Здесь я прошу у дотошных читателей прощения. Они вправе подвергнуть меня суровой критике за то, что повторяюсь. За повторения ругали меня неоднократно. Но попробуйте не повторяться, если пишешь сорок пять лет подряд. (Да, попробуйте, а потом уже ругайтесь!) Дело в том, что я уже писал – в рассказе «Стрела от детского арбалета», – как познакомился с книгой «Далекие годы». Правда, коротко писал, одним абзацем. А теперь снова должен вернуться к этой истории.
В ту пору я был пятиклассником и жил в Тюмени. В начале пятидесятого года мы переехали с улицы Нагорной на улицу Грибоедова, где отчиму наконец-то дали служебную квартиру. Маленькую, в старом деревянном доме, но отдельную. А неподалеку, на углу Грибоедова и Запольной жила в одноэтажном доме с палисадником и сугробами у окон моя старшая сестра с мужем и маленькой дочкой. Они снимали там комнату у семейства Тихоновых.

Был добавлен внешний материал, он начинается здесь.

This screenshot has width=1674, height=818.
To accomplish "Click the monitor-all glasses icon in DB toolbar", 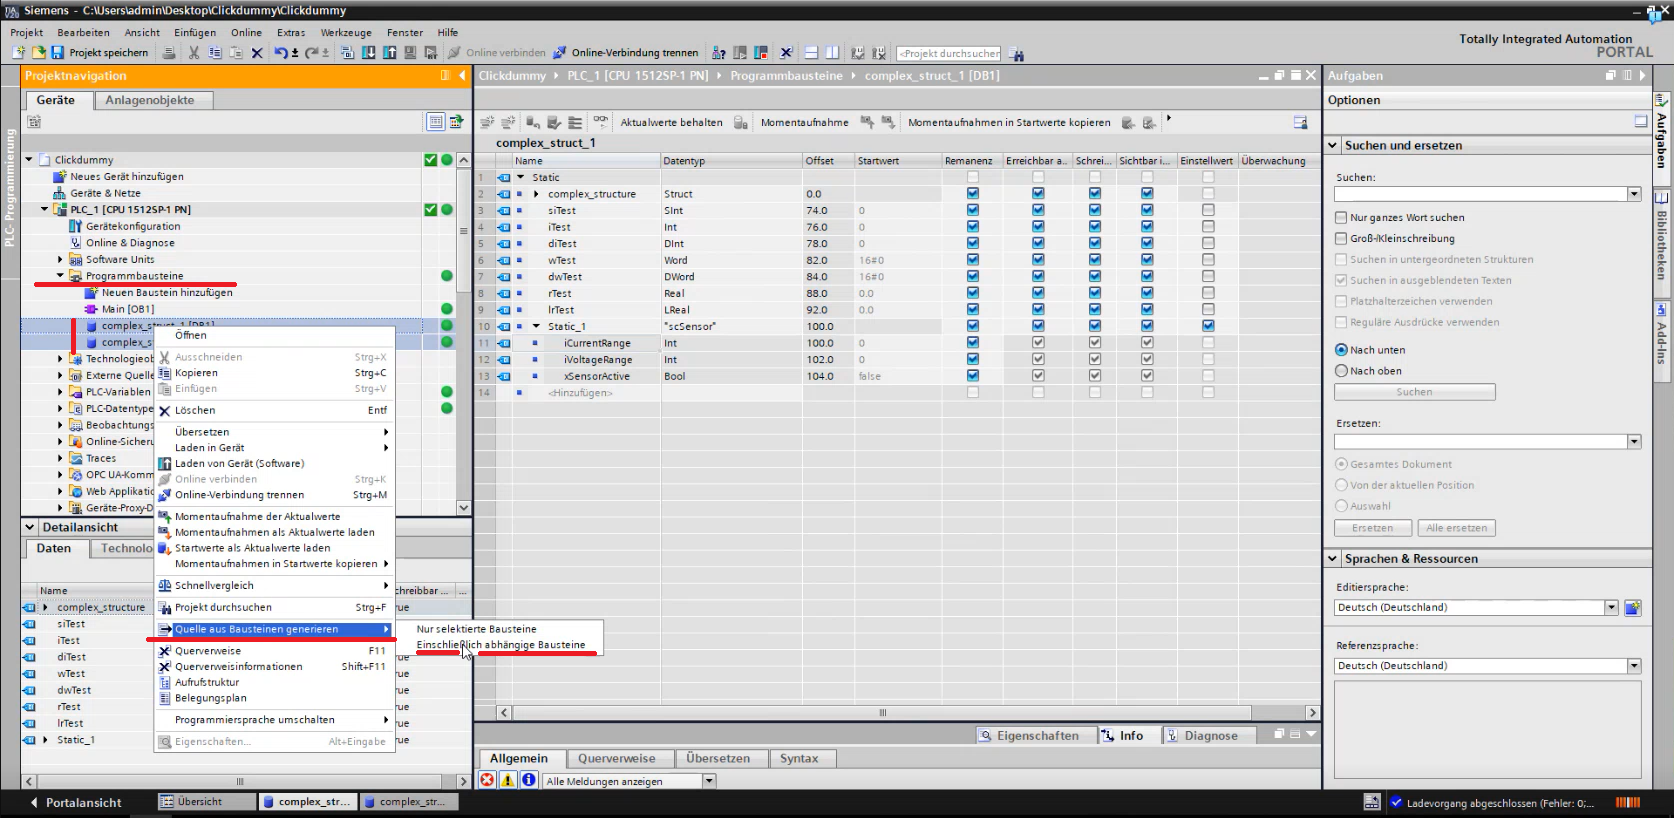I will click(x=600, y=122).
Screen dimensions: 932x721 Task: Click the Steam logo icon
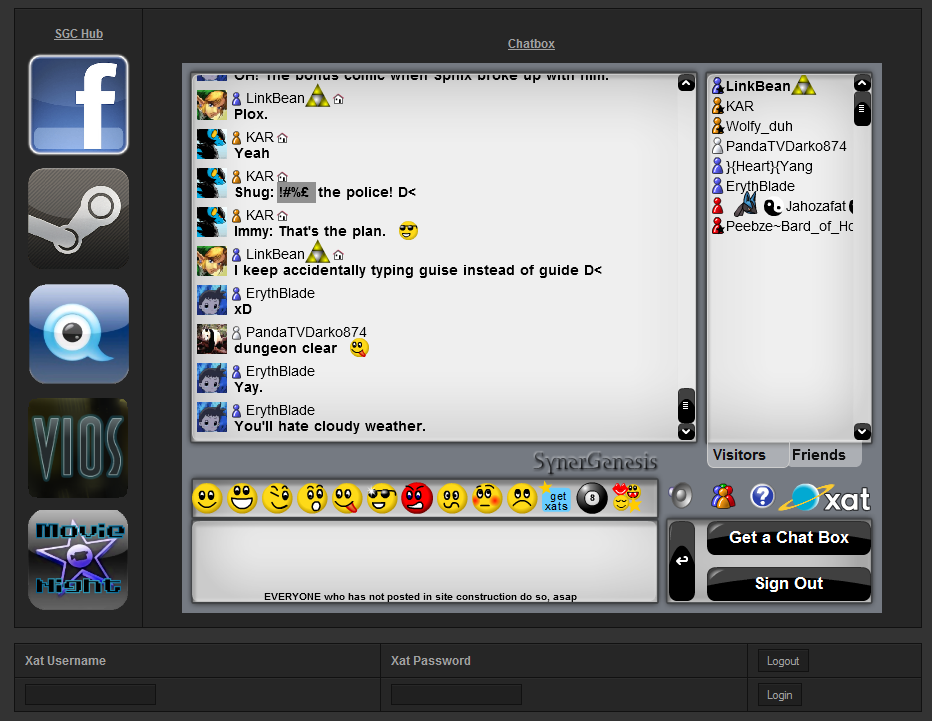point(78,218)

Тихонов-отец был седоватый молчаливый бухгалтер. Он служил в управлении железной дороги и носил помятый китель с серебряными погонами, на которых тускло поблескивали лейтенантские звездочки и крошечные паровозики. Эти паровозики мне очень нравились. Я даже просил сыновей бухгалтера – Витьку и Борьку – раздобыть для меня у отца такой паровозик. Обещал взамен что-нибудь хорошее – рогатку с красной резиной, цветной диафильм-сказку «Халиф-аист» или старинный пятак с вензелем Екатерины Второй. Но братья говорили, что лишнего паровозика у отца нет. Вот если отменят у железнодорожников погоны, тогда уж… Погоны и правда скоро отменили, но паровозика я так и не дождался, поскольку к тому времени с братьями Тихоновыми рассорился.